We have 22 features in total, but not all of them are relevant here. We can leave Title ,Topic, and HashtagsIncluded aside because they are of string type, and others like SharedPost , PostedInGroup, or PicOthers simply do not have enough observations to analyze further. Additionally, we removed the features from the last time step taken and how a post performs since we have already found out that there is a linear correlation to the first hour’s impressions and reactions.

Let’s investigate the remaining features and apply Seaborn’s pairplot function to find the following picture:

Applying seaborn pairplot function to some features of the given dataframe - pic by author.
Applying seaborn pairplot function to some features of the given dataframe – pic by author.
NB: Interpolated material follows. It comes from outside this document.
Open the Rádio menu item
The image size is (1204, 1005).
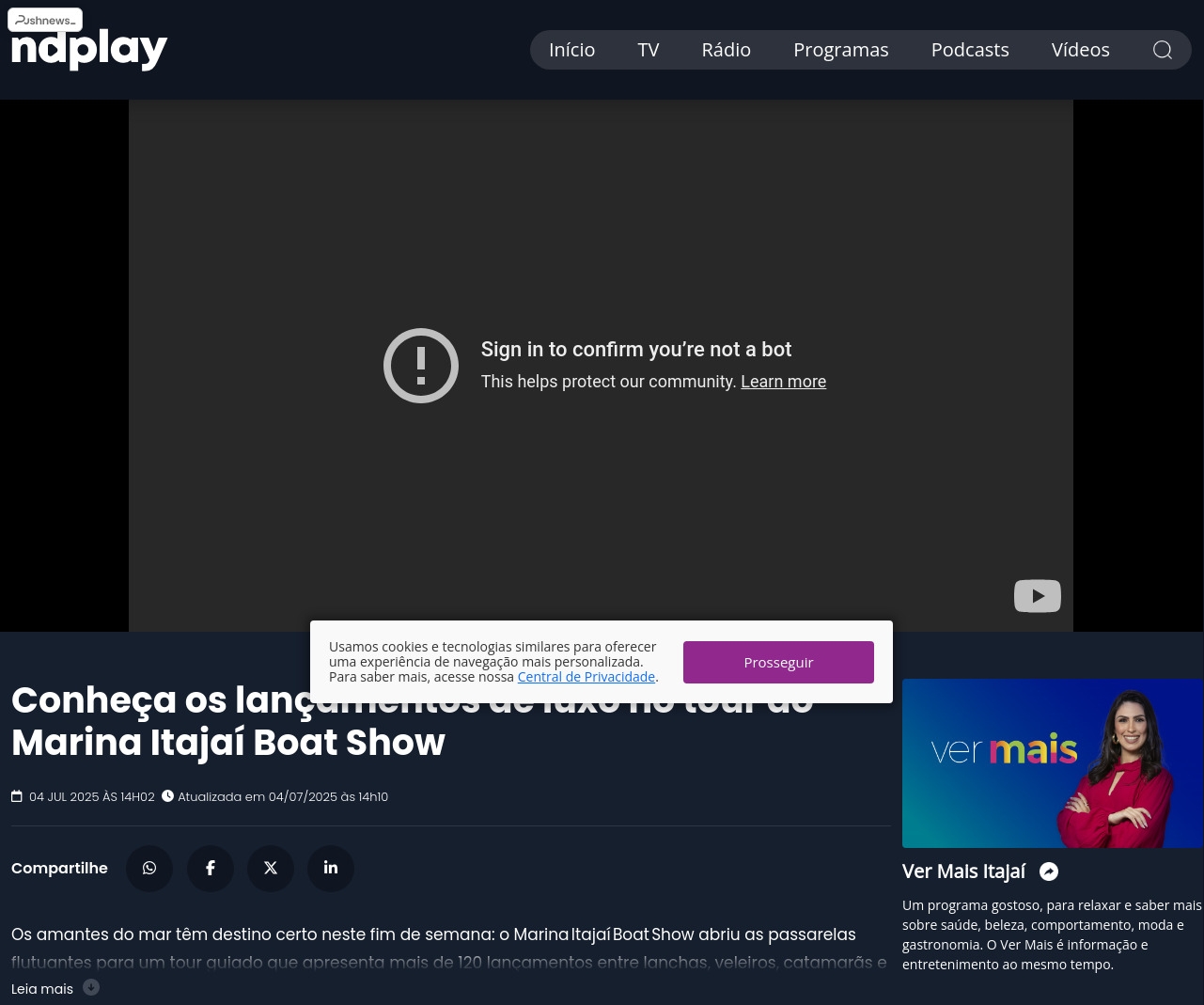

A pairplot is an easy Visualization function integrated in Seaborn’s visualization package. Pairplot basically returns a symmetric matrix of histograms and scatterplots. Let’s take a closer look at some points here:

  • NumFollowers doesn’t seem to have any effect on any other feature, or vice versa.
  • Having more impressions gives the audience the opportunity to react to a post. However, this is just an observation and not causation.
  • Focusing on the row with FirstHourReactions, we find that having a Picture of oneself in a post, tagging other people, tagging one’s company and setting the post to focus one’s profile seems to have a positive effect.
  • The feature SubjectiveSuccess is highly biased by oneself and wouldn’t currently taken into account.
  • A pairplot between only boolean features doesn’t seem to be leading in the right direction, as one doesn’t see the confusion matrix between these features. Let’s try another way of representing these.
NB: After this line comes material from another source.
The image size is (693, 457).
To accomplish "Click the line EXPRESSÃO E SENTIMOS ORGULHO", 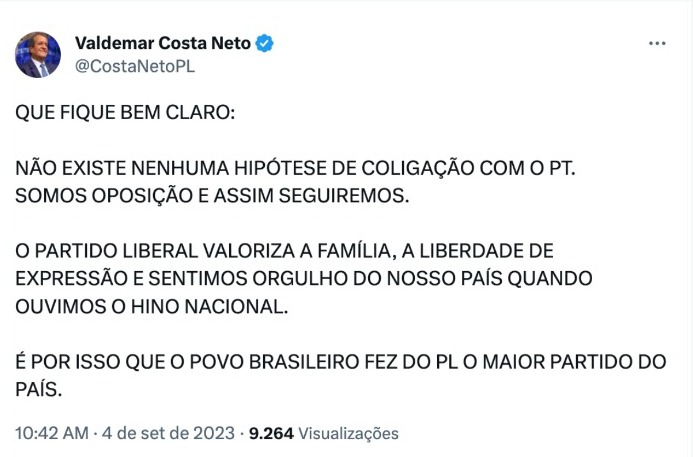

Boolean confusion matrices Let’s move on to visualizing the correlation between boolean features using confusion matrices. The confusion matrix the amount of rows where both features are ‘True’, the percentage where both features are ‘False’, and other fields symbolize the mixed cases. This technique allows you to find out if boolean features are related or not. The higher the values on the main diagonal of these matrices, the higher the correlation between the features. Here’s a function that returns a 2×2 numpy array, your confusion matrix, having a pandas dataframe and two boolean features as input:

Let’s use Seaborn’s heatmap to create a chart overview. Since there are six possible ways to match the four features, we will create a 2×3 chart panel and loop through all features twice. Be careful handling three indices, here! Two indices for the loops and one for counting the loop the can be mapped to the right position in the chart panel via np.divmod here. You will find the whole code below.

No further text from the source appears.